Two days ago on 4/16 this changed. The workflow would randomly stop, source links would be malformed or otherwise inoperative, reports were inconsistent in detail and format, and numerous other isues popped up. I would ask Claude to redo, it woudl “fix” an issue, and then more issues would emerge.
I then realized Opus 4.7 was introduced on the day I started having issues. So I asked Cowork to change the skilt to specify Opus 4.6 rather than the most recent version.. problem fixed, usual impeccable detail returned.
This is Claude’s own analysis - I think it is correct:
The 4.6 production skill works great. The 4.7 test skill keeps failing in different ways despite dozens of iterations. The question is why.
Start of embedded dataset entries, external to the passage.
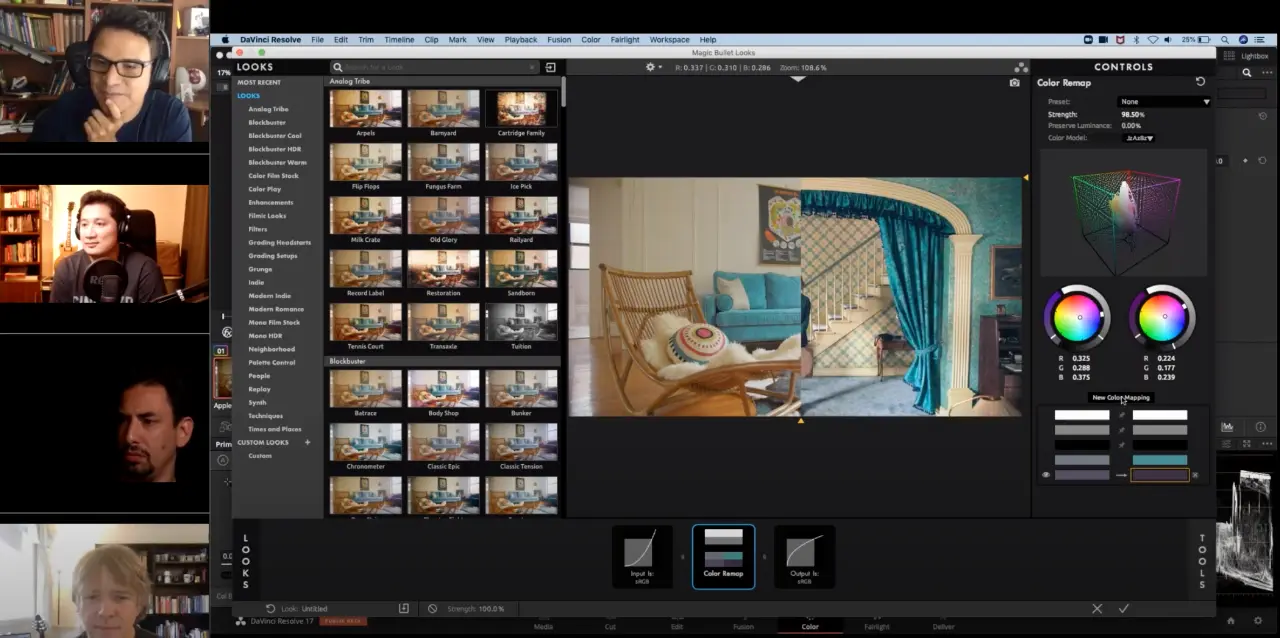Toggle eye visibility on last color mapping
The height and width of the screenshot is (638, 1280).
coord(1046,475)
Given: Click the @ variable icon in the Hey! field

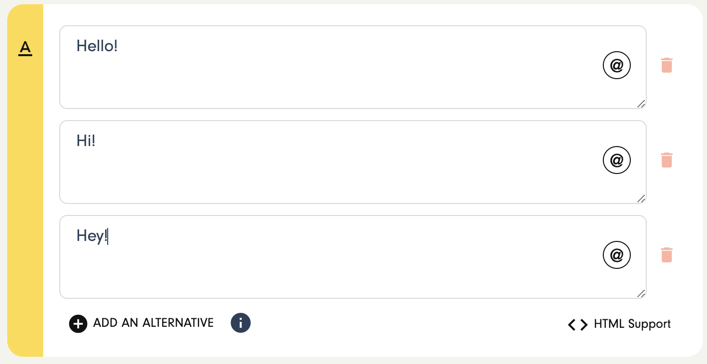Looking at the screenshot, I should [616, 255].
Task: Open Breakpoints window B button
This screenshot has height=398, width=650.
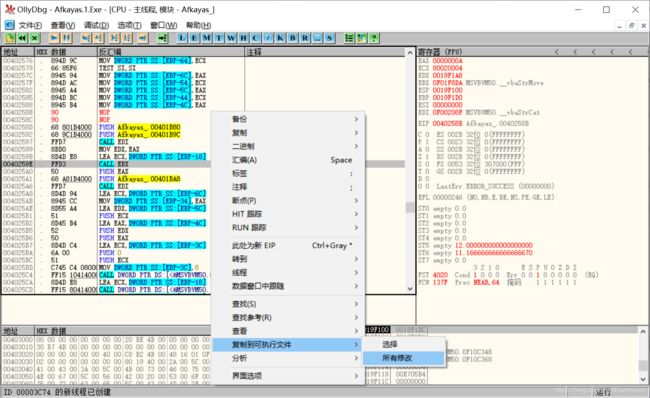Action: pos(293,38)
Here’s what I think is actually going on:
The core problem isn’t the skill — it’s the model behavior difference. Opus 4.6 and 4.7 process instructions differently. The production skill was refined over many iterations with 4.6, so its instructions are calibrated to how 4.6 interprets and follows them. When 4.7 reads the same instructions, it interprets them differently — more “helpfully,” more willing to synthesize, less mechanically literal.
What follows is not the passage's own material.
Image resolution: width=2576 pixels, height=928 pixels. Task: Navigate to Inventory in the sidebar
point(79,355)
Specific failure modes unique to 4.7:
Citation fabrication — 4.7 composes plausible search phrases from clinical understanding instead of mechanically copying substrings. 4.6 follows the “copy verbatim” instruction literally.
UUID hallucination — 4.7 constructs UUIDs that look right but aren’t verified. The v4b links that produce audible errors are likely malformed or wrong UUIDs.
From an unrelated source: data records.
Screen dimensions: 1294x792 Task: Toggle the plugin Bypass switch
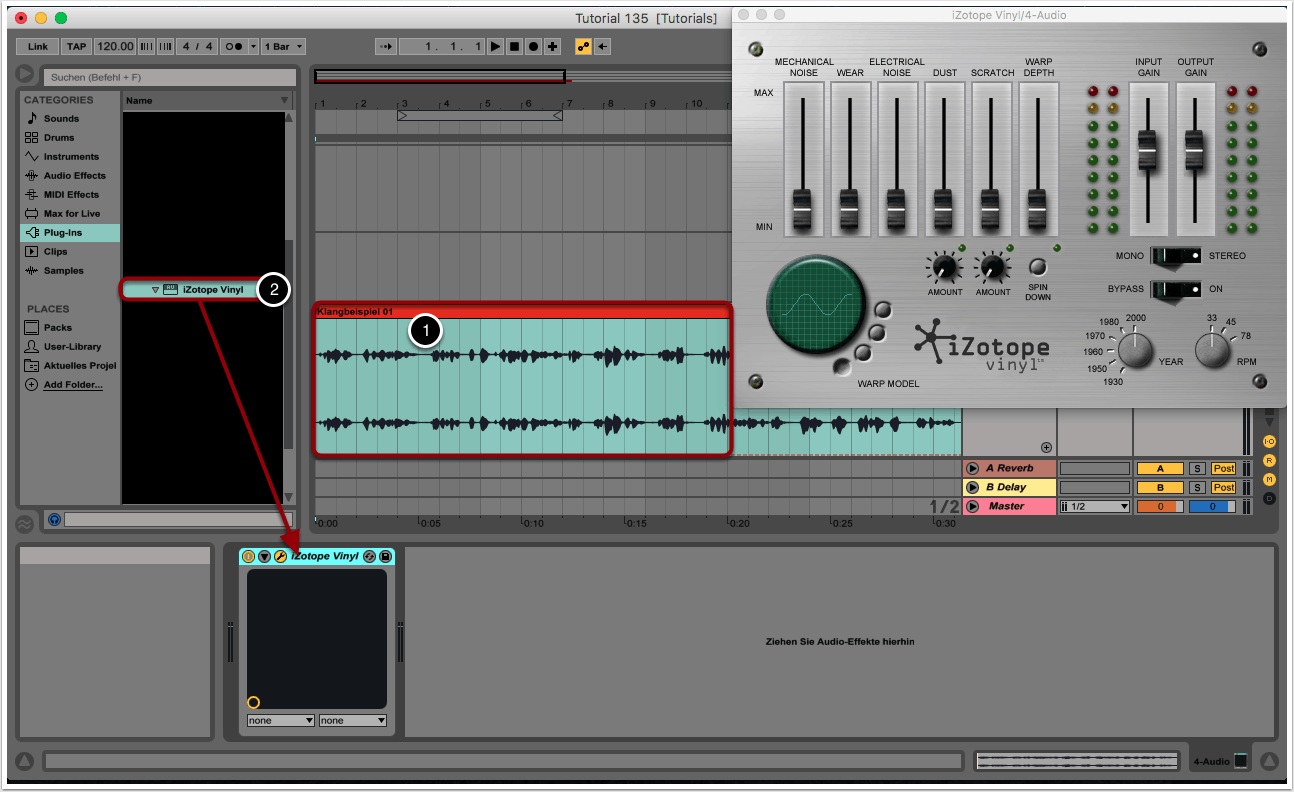[1174, 289]
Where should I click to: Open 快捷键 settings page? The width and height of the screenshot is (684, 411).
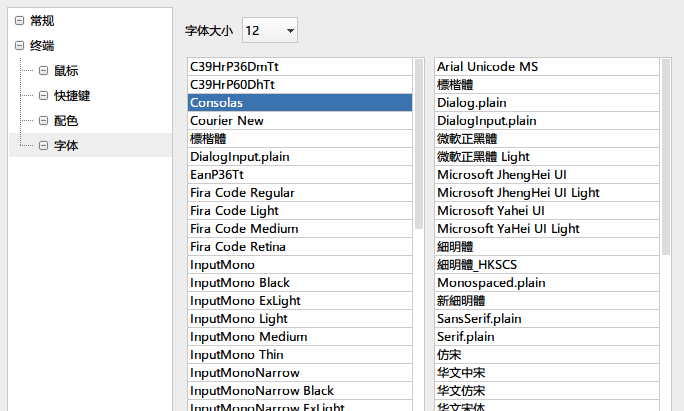(x=72, y=96)
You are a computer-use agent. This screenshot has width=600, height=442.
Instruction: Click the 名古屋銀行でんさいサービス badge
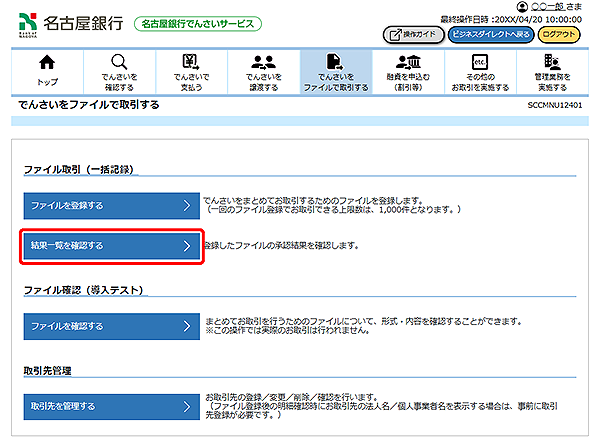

File transfer thrashing — 4.7 kept trying elaborate workarounds (base64, gzip, Python scripts) instead of the simple filesystem write_file path, burning hundreds of turns.
Location/tagging non-compliance — despite explicit instructions, 4.7 skips or doesn’t verify post-import steps.
Why patches keep failing: Each fix addresses one symptom but 4.7 finds a new way to be “creative” somewhere else. The R-CITE-GENERATE-01 rules fixed one fabrication pattern, but 4.7 started fabricating UUIDs instead. The skill is now 108KB of increasingly desperate guardrails, and 4.7 still finds gaps.
The honest assessment: The 4.6 skill works because 4.6’s behavior matches the skill’s assumptions. Rather than continuing to bolt on rules trying to make 4.7 behave like 4.6, I think we need to either:
Stay on 4.6 — it works, the skill is proven, and there’s no compelling reason to switch
If we want 4.7, rebuild the skill from scratch for 4.7, testing each section iteratively against how 4.7 actually behaves — not porting assumptions from 4.6
Bottom line - I will indeed continue only with Opus 4.6. Then I will follow articles and online discussions about this issue. Someday 4.6 will be deprecated but that is certainly a while off.
I am not sure I would recommend that Devontech support Opus 4.7 until we understand more about why it interprets prompts so differently from 4.6. Or alternatively I would recommend keeping both 4.6 and 4.7 for a a while.